Vita

Grand Bretagna. Charlie Gard, poi Alfie Evans: l'imprevisto che scompiglia le certezze

Assuntina Morresi giovedì 3 maggio 2018

Uno striscione esposto durante la partita Roma-Liverpool del 2 maggio 2018 (Ansa)

In drammatica continuità con la storia di Charlie Gard, quella di Alfie Evans ne ha ripetuto, amplificandoli, gli aspetti più crudeli, perché per Alfie molto di più è avvenuto sotto i riflettori, in ospedale, che nelle aule dei tribunali. La lunga battaglia legale dei Gard era per tentare una cura, che non c’è mai stata per Alfie, per il quale lo svolgimento dei fatti ha seguito un percorso diverso, anche se il senso dell’accaduto è stato lo stesso: la vita di entrambi era ritenuta da medici e giudici di qualità talmente scarsa, senza possibilità di miglioramento, che il loro massimo interesse era considerata la morte.

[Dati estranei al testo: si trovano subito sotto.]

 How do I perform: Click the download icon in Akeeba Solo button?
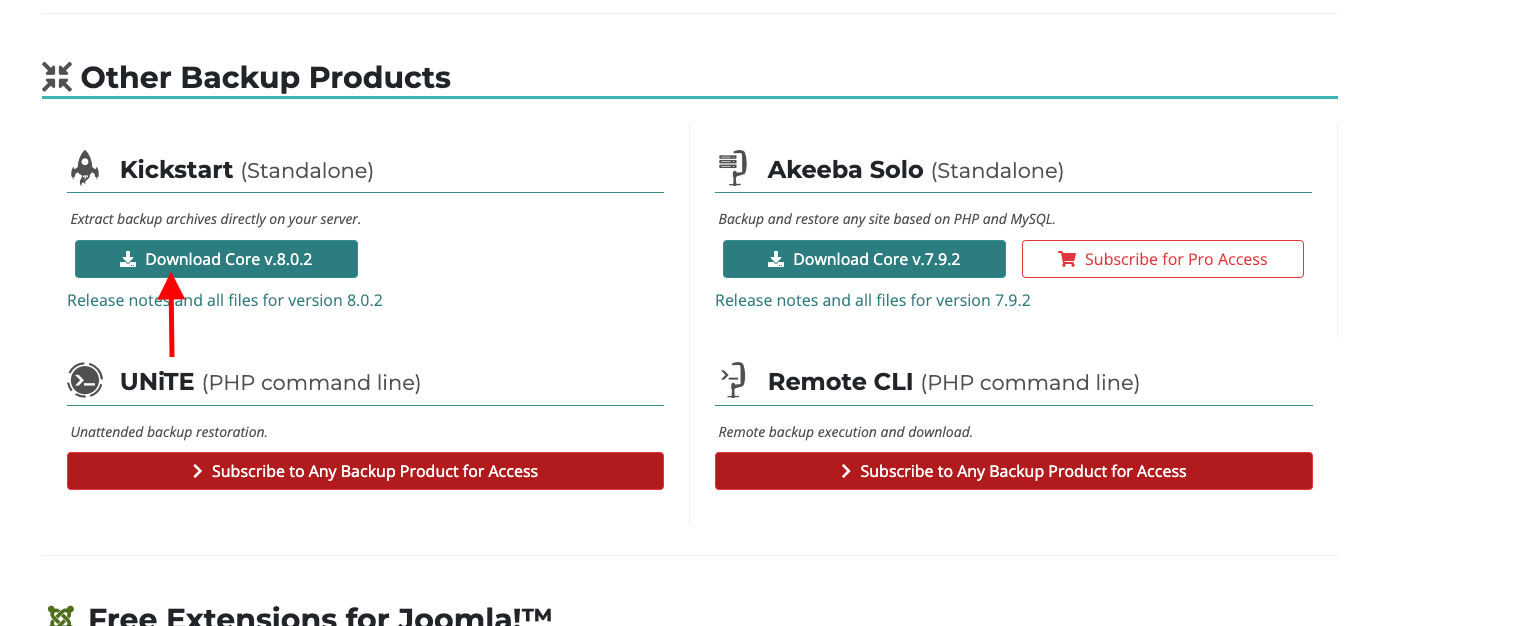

Ma senza il lungo contenzioso dei Gard non ci sarebbe stato quello degli Evans, nelle modalità che abbiamo visto: è stato Charlie Gard ad aprire uno squarcio sui criteri con cui le istituzioni inglesi intendono il best interest delle persone all’interno del loro sistema sanitario. Lo spiegamento di forze di polizia dentro e fuori l’Alder Hey Hospital di Liverpool per impedire a papà Thomas e mamma Kate di portare via loro figlio Alfie, prima, e per consentire l’applicazione della sentenza che lo avrebbe portato alla morte, poi, insieme alla visita a sorpresa a papa Francesco: tutto questo non era accaduto per Charlie Gard, per il quale avevano parlato soprattutto le sue tenerissime foto, insieme alle immagini e alle interviste dei genitori, oltre che le carte di giudici e medici.

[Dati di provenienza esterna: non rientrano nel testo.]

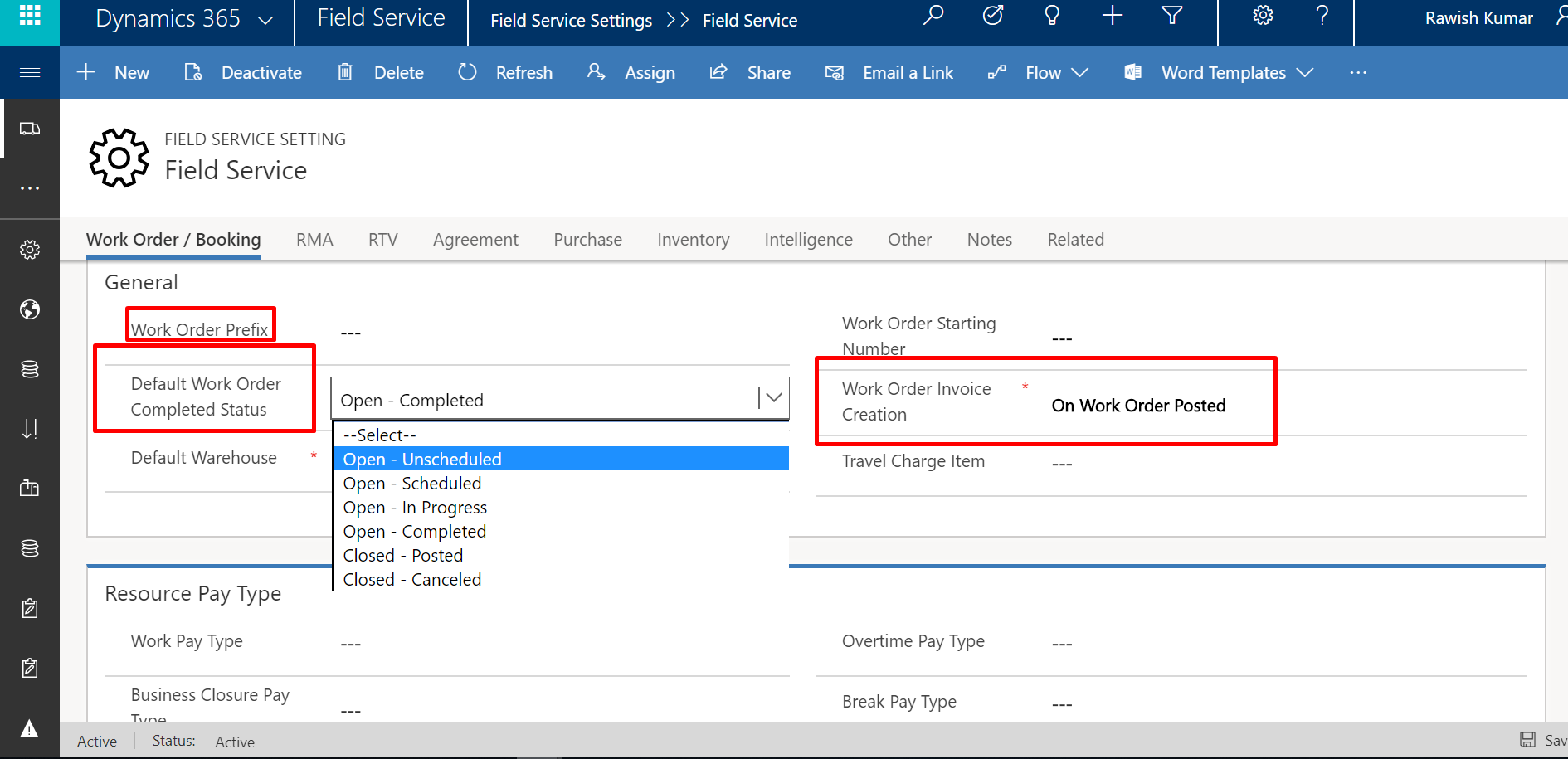Expand the Dynamics 365 app dropdown
1568x759 pixels.
pyautogui.click(x=265, y=20)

Le manifestazioni a sostegno dei Gard non avevano mai richiesto l’intervento delle forze dell’ordine: nessuno tentò di entrare con la forza nel Gosh, l’ospedale londinese dove Charlie era ricoverato, per liberare il bambino. La sua morte è avvenuta nel silenzio dei media, fuori dall’ospedale, e la segretezza dell’hospice in cui è stato trasferito come dell’ora del distacco hanno impedito qualsiasi manifestazione dei numerosissimi sostenitori. La crudeltà del sistema inglese, che fino alla fine ha voluto pienamente disporre della vita e della morte di Charlie Gard (i genitori non poterono decidere neppure dove Charlie sarebbe morto, e la mattina in cui al piccolo fu interrotta la respirazione assistita sua madre Connie chiese inutilmente al giudice qualche ora in più di tempo da trascorrere con suo figlio), per Alfie si è resa più evidente, 'materializzata' nei poliziotti che piantonavano la terapia intensiva dove il piccolo era ricoverato.

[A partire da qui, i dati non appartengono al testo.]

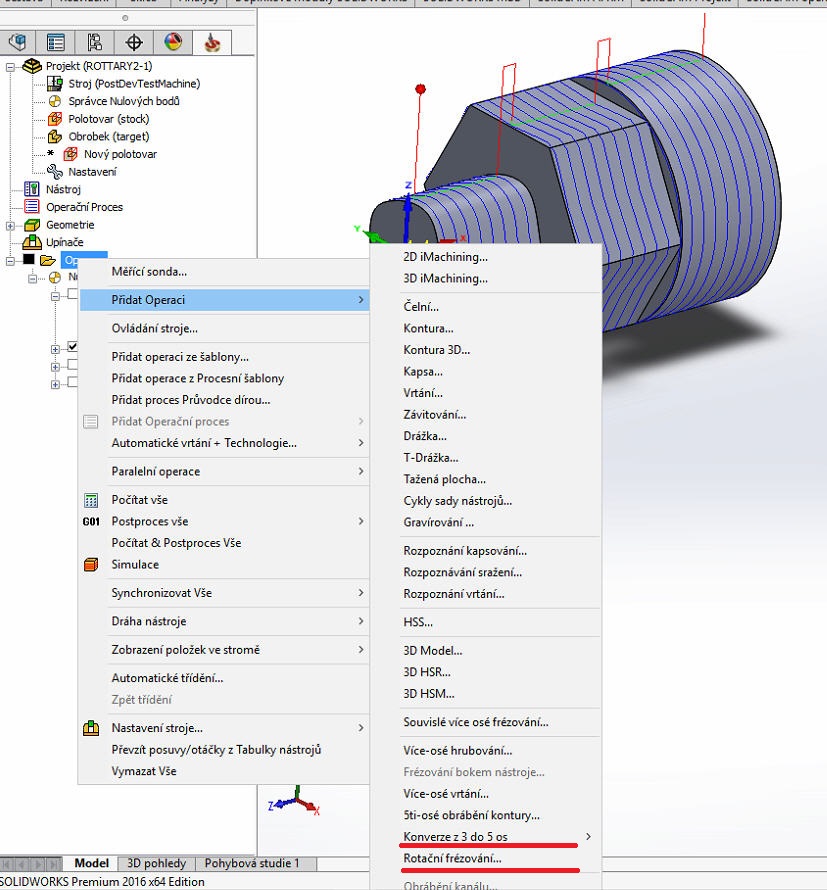Screen dimensions: 827x890
Task: Click the Simulace icon in context menu
Action: (x=91, y=565)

Grazie alla rete tutto il mondo ha potuto vedere, in tempo reale, senza mediazioni, le riprese dei telefonini. Ma soprattutto per Alfie è accaduto l’imprevisto: nonostante la sedazione preliminare, nonostante l’interruzione improvvisa della ventilazione meccanica dopo tanti mesi di respirazione artificiale, nonostante le tante ore senza essere idratato, e quasi un giorno senza essere nutrito, il piccolo, così provato dalla ma-lattia, ha continuato, ostinatamente, a vivere, per cinque lunghissimi giorni. Se in un primo momento sono stati i veri e propri atti di insubordinazione di Thomas e Kate a suscitare la protesta di tanta gente, radunatasi spontaneamente intorno all’ospedale, poi è stato Alfie stesso a scompaginare le carte, rimettendo tutto in discussione.

Onestamente, non ci ha convinto il team legale dell’Alder Hey quando ha dichiarato di non aver mai detto che la morte del piccolo sarebbe stata istantanea: se così fosse stato, il protocollo medico avrebbe previsto cosa fare in questa evenienza. Ma nel protocollo – reso pubblico da Thomas Evans sui social – l’ipotesi della resistenza del piccolo non era contemplata.

E medici e giudici sono stati palesemente spiazzati dalla caparbietà di Alfie, che di morire non voleva proprio saperne. «Un imprevisto è la sola speranza. Ma mi dicono che è una stoltezza dirselo», scriveva Montale. Ma l’imprevisto ad Alfie è accaduto, e non c’era stoltezza nel dirselo. Quell’imprevisto ha reso ancora più lampante la violenza di un sistema che si arroga il diritto di decidere quando far morire una persona, un sistema che non riesce a 'gestire' l’imprevisto della vita.